» Exercise requirements: Only the lines below starting at the one containing "Where should I click to: Click the school" and ending at the one containing "You are a computer-use" belong in the answer, each copied exactly.

» Dataset:

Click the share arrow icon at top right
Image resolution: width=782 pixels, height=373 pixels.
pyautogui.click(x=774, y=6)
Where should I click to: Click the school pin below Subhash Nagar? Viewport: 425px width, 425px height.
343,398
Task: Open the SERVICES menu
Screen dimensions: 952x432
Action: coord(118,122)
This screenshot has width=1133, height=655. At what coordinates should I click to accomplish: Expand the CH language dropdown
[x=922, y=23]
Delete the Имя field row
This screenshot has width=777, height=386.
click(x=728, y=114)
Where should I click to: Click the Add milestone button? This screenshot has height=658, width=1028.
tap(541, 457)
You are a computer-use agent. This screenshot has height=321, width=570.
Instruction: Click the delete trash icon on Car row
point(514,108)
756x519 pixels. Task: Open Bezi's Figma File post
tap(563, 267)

--

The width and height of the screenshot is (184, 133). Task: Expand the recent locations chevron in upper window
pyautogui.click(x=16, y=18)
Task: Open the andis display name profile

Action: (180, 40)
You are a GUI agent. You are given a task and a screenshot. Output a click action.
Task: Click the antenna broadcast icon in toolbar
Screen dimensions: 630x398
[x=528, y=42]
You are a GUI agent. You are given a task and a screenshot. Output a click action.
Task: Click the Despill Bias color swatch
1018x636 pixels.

» Task output:
Where should I click to: Click the school pin below Subhash Nagar? Viewport: 425px width, 425px height.
343,398
Task: Open the SERVICES menu
Screen dimensions: 952x432
Action: coord(118,122)
This screenshot has width=1133, height=655. At what coordinates should I click to accomplish: Expand the CH language dropdown
[x=922, y=23]
Delete the Имя field row
This screenshot has width=777, height=386.
click(x=728, y=114)
Where should I click to: Click the Add milestone button? This screenshot has height=658, width=1028.
tap(541, 457)
You are a computer-use agent. This screenshot has height=321, width=570.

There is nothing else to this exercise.